Quitte à être bâillonné, autant faire passer le message sur son visage. C'est la solution qu'ont retenue d'autres escrimeurs américains (cette fois-ci, les épéistes) non pas sur le podium, mais au moment de leur entrée en compétition, samedi 31 juillet : trois d'entre eux portaient un masque rose, couleur des droits des femmes, sur le nez et la bouche. Une façon de protester contre l'intégration dans l'équipe d'Alen Hadzic, l'un des membres de leur propre délégation, accusé par trois femmes d'agressions sexuelles, et qui, lui, portait un masque noir. Ce dernier logeait seul en-dehors du village olympique, après une action collective de ses coéquipiers dévoilée par USA Today (article en anglais) : "Les athlètes de l'équipe ont exprimé des inquiétudes pour leur sécurité et leur bien-être en raison de votre présence", ont-ils expliqué à Alen Hadzic. Il a été suspendu dans un premier temps de l'équipe américaine avant que la justice n'invalide la décision, jugée "disproportionnée".

La série n'est probablement pas finie. Plusieurs athlètes américains de premier plan ont affiché leur intention de ne pas se soumettre à l'article 50. Comme la lanceuse de marteau Gwen Berry, qui a déjà posé le genou à terre sur le podium des Jeux panaméricains de 2019, puis tourné le dos au drapeau pendant l'hymne aux sélections américaines. Interrogée par le Los Angeles Times (article en anglais), elle n'a pas fait mystère qu'un nouveau coup d'éclat pouvait arriver. "Mon but est de représenter les opprimés. C'est le message que je porte depuis trois ans. Je veux réveiller les consciences sur ce qui se passe dans le monde, et surtout aux Etats-Unis." Le sprinteur Noah Lyles, qui court le 200 mètres avec un poing ganté de noir pourrait aussi se manifester en cas de podium.

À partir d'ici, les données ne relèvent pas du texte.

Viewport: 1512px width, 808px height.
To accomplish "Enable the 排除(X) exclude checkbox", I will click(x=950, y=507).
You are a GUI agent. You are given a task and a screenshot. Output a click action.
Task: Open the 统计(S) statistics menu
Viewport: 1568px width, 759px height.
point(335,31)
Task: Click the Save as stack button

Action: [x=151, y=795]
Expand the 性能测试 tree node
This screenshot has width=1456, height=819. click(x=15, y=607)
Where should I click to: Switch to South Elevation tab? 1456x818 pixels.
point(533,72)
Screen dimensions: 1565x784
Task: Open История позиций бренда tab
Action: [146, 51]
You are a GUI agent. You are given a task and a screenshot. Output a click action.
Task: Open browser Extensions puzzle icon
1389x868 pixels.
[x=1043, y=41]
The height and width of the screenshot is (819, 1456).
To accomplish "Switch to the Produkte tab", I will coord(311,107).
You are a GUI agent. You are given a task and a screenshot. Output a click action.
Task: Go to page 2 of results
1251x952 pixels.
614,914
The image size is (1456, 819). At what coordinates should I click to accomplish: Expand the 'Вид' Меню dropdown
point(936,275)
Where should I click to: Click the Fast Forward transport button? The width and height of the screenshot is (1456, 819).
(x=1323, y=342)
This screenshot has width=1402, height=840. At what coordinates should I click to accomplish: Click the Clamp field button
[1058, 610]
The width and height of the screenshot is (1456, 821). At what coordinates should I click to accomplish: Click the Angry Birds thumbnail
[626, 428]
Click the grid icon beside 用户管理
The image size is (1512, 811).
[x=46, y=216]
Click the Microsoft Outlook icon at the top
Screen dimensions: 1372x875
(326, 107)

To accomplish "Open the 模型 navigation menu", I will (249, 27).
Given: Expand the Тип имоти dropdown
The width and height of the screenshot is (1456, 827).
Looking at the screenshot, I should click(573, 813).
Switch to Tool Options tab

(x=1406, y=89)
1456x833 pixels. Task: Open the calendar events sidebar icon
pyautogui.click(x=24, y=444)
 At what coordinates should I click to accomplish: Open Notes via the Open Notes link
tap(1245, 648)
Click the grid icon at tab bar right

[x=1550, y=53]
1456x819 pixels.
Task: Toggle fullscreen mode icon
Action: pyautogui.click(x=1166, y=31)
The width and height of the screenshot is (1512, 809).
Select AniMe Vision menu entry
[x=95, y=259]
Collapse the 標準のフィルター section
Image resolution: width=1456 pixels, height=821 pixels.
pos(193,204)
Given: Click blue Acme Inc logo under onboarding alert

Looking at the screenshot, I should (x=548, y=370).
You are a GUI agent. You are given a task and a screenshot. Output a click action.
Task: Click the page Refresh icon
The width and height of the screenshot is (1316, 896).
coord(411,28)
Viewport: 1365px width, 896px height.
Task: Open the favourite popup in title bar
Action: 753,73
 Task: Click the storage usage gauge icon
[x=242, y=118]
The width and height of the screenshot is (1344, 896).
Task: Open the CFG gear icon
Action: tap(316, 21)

Pourquoi autant d'Américains et si peu d'athlètes d'autres pays (à l'exception notable de la gymnaste costaricienne Lucian Alvarado et de quelques footballeuses) ? Simplement parce que le comité olympique des Etats-Unis a déjà annoncé qu'il ne sanctionnerait pas les athlètes qui prendraient position, alors que c'est théoriquement lui qui doit appliquer les décisions du CIO. Lequel CIO n'a pas vraiment précisé à quel genre de sanctions s'exposeraient les contrevenants, souligne le site spécialisé Inside The Games (article en anglais).

Un apéritif avant les JO d'hiver de Pékin ?

Histoire de complexifier le tout, certaines fédérations internationales ont adopté une politique plus stricte, comme en natation où tout genou à terre est proscrit même avant les courses... Le patron des Jeux de Los Angeles 2028, Casey Wasserman, a démarré voilà un an une intense campagne de lobbying pour faire sauter cette règle. "Je pars du principe qu'être contre le racisme n'est pas une posture politique, déclare-t-il dans le New York Times (article en anglais). Et je pense que vu le rôle que les athlètes jouent aujourd'hui, l'écho que prennent leurs propos, ils ne vont pas s'arrêter."

Ce n'est peut-être que le début des ennuis pour le CIO, qui voit arriver avec inquiétude les Jeux d'hiver à Pékin (2022), en plein contexte de crise diplomatique autour de la question du traitement des Ouïghours. L'article 50 sera sans doute encore plus contesté dans six mois dans la capitale chinoise.